- THE TASK -
Edit the rows below so that "width and height" becomes "size" everywhere it occurs, and leave everything else unchanged.
##### DATA FOR THIS EXERCISE #####
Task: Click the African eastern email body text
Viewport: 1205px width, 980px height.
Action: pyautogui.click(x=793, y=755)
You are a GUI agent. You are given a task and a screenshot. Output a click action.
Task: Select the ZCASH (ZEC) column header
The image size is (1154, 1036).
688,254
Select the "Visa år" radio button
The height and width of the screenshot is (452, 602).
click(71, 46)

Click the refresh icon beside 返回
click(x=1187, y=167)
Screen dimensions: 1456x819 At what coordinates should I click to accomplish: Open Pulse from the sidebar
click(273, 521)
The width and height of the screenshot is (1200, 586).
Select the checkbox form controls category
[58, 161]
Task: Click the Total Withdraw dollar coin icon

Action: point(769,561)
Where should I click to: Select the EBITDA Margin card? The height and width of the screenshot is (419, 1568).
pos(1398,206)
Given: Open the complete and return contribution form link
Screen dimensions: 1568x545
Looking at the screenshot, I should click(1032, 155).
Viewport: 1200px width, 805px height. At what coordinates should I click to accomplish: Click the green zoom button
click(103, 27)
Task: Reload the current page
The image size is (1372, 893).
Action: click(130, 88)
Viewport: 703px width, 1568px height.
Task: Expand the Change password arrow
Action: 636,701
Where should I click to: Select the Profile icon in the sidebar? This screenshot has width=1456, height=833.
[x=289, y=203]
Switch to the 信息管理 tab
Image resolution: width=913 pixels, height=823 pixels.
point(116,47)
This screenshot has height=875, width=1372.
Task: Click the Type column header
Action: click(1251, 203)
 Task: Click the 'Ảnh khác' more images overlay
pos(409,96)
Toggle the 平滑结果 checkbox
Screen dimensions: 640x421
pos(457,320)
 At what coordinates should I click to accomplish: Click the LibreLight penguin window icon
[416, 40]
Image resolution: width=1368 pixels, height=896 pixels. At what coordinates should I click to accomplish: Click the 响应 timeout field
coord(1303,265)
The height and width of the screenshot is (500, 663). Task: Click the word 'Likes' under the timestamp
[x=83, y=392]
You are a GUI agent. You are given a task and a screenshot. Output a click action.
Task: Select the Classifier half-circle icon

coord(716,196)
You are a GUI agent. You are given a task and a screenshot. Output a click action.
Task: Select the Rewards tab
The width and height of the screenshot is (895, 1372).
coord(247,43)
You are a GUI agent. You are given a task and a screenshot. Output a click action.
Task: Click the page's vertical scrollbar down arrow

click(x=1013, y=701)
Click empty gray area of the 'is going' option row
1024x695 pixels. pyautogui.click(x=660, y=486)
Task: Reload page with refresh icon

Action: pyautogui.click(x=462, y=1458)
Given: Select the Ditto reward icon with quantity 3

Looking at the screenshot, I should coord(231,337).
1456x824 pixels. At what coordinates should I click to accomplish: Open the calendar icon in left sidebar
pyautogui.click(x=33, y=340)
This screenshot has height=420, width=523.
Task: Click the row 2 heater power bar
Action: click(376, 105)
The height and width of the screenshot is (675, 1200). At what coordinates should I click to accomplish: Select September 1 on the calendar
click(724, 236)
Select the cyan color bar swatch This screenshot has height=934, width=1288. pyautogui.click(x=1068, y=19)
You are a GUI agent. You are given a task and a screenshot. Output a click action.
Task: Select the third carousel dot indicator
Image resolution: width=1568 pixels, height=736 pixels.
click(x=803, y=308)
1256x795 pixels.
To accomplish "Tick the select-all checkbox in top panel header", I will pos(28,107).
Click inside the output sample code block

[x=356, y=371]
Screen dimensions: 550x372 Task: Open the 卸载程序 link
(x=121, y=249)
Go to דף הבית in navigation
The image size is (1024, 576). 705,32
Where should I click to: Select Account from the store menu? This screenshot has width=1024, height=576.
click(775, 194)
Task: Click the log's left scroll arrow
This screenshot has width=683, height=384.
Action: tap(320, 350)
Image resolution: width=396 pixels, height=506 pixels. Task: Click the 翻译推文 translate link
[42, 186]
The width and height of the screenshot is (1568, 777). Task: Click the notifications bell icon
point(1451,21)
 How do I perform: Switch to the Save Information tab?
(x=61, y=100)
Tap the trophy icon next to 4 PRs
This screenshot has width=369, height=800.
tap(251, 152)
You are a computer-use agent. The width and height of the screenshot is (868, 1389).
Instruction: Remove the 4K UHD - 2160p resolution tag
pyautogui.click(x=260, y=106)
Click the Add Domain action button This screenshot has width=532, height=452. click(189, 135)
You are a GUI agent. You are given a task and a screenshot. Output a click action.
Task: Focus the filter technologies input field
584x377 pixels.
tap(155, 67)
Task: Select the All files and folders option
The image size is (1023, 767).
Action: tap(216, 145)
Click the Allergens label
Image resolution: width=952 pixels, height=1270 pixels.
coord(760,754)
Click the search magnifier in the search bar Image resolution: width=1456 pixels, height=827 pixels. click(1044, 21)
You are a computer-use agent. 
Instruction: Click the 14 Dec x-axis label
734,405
#####
- ANSWER TO THIS TASK -
Task: Click the African eastern email body text
Viewport: 1205px width, 980px height.
Action: pyautogui.click(x=793, y=755)
You are a GUI agent. You are given a task and a screenshot. Output a click action.
Task: Select the ZCASH (ZEC) column header
The image size is (1154, 1036).
688,254
Select the "Visa år" radio button
The height and width of the screenshot is (452, 602).
click(71, 46)

Click the refresh icon beside 返回
click(x=1187, y=167)
Screen dimensions: 1456x819 At what coordinates should I click to accomplish: Open Pulse from the sidebar
click(273, 521)
The size of the screenshot is (1200, 586).
Select the checkbox form controls category
[58, 161]
Task: Click the Total Withdraw dollar coin icon

Action: point(769,561)
Where should I click to: Select the EBITDA Margin card? The height and width of the screenshot is (419, 1568).
pos(1398,206)
Given: Open the complete and return contribution form link
Screen dimensions: 1568x545
Looking at the screenshot, I should click(1032, 155).
Viewport: 1200px width, 805px height. At what coordinates should I click to accomplish: Click the green zoom button
click(103, 27)
Task: Reload the current page
The image size is (1372, 893).
Action: click(130, 88)
Viewport: 703px width, 1568px height.
Task: Expand the Change password arrow
Action: 636,701
Where should I click to: Select the Profile icon in the sidebar? This screenshot has width=1456, height=833.
[x=289, y=203]
Switch to the 信息管理 tab
Image resolution: width=913 pixels, height=823 pixels.
point(116,47)
This screenshot has height=875, width=1372.
Task: Click the Type column header
Action: click(1251, 203)
 Task: Click the 'Ảnh khác' more images overlay
pos(409,96)
Toggle the 平滑结果 checkbox
Screen dimensions: 640x421
pos(457,320)
 At what coordinates should I click to accomplish: Click the LibreLight penguin window icon
[416, 40]
Image resolution: width=1368 pixels, height=896 pixels. At what coordinates should I click to accomplish: Click the 响应 timeout field
coord(1303,265)
The height and width of the screenshot is (500, 663). Task: Click the word 'Likes' under the timestamp
[x=83, y=392]
You are a GUI agent. You are given a task and a screenshot. Output a click action.
Task: Select the Classifier half-circle icon

coord(716,196)
You are a GUI agent. You are given a task and a screenshot. Output a click action.
Task: Select the Rewards tab
The size of the screenshot is (895, 1372).
coord(247,43)
You are a GUI agent. You are given a task and a screenshot. Output a click action.
Task: Click the page's vertical scrollbar down arrow

click(x=1013, y=701)
Click empty gray area of the 'is going' option row
1024x695 pixels. pyautogui.click(x=660, y=486)
Task: Reload page with refresh icon

Action: pyautogui.click(x=462, y=1458)
Given: Select the Ditto reward icon with quantity 3

Looking at the screenshot, I should coord(231,337).
1456x824 pixels. At what coordinates should I click to accomplish: Open the calendar icon in left sidebar
pyautogui.click(x=33, y=340)
This screenshot has height=420, width=523.
Task: Click the row 2 heater power bar
Action: click(376, 105)
The height and width of the screenshot is (675, 1200). At what coordinates should I click to accomplish: Select September 1 on the calendar
click(724, 236)
Select the cyan color bar swatch This screenshot has height=934, width=1288. pyautogui.click(x=1068, y=19)
You are a GUI agent. You are given a task and a screenshot. Output a click action.
Task: Select the third carousel dot indicator
Image resolution: width=1568 pixels, height=736 pixels.
click(x=803, y=308)
1256x795 pixels.
To accomplish "Tick the select-all checkbox in top panel header", I will pos(28,107).
Click inside the output sample code block

[x=356, y=371]
Screen dimensions: 550x372 Task: Open the 卸载程序 link
(x=121, y=249)
Go to דף הבית in navigation
The image size is (1024, 576). 705,32
Where should I click to: Select Account from the store menu? This screenshot has width=1024, height=576.
click(775, 194)
Task: Click the log's left scroll arrow
This screenshot has width=683, height=384.
Action: tap(320, 350)
Image resolution: width=396 pixels, height=506 pixels. Task: Click the 翻译推文 translate link
[42, 186]
The size of the screenshot is (1568, 777). Task: Click the notifications bell icon
point(1451,21)
 How do I perform: Switch to the Save Information tab?
(x=61, y=100)
Tap the trophy icon next to 4 PRs
This screenshot has width=369, height=800.
tap(251, 152)
You are a computer-use agent. The size of the screenshot is (868, 1389).
Instruction: Remove the 4K UHD - 2160p resolution tag
pyautogui.click(x=260, y=106)
Click the Add Domain action button This screenshot has width=532, height=452. click(189, 135)
You are a GUI agent. You are given a task and a screenshot. Output a click action.
Task: Focus the filter technologies input field
584x377 pixels.
tap(155, 67)
Task: Select the All files and folders option
The image size is (1023, 767).
Action: tap(216, 145)
Click the Allergens label
Image resolution: width=952 pixels, height=1270 pixels.
coord(760,754)
Click the search magnifier in the search bar Image resolution: width=1456 pixels, height=827 pixels. click(1044, 21)
You are a computer-use agent. 
Instruction: Click the 14 Dec x-axis label
734,405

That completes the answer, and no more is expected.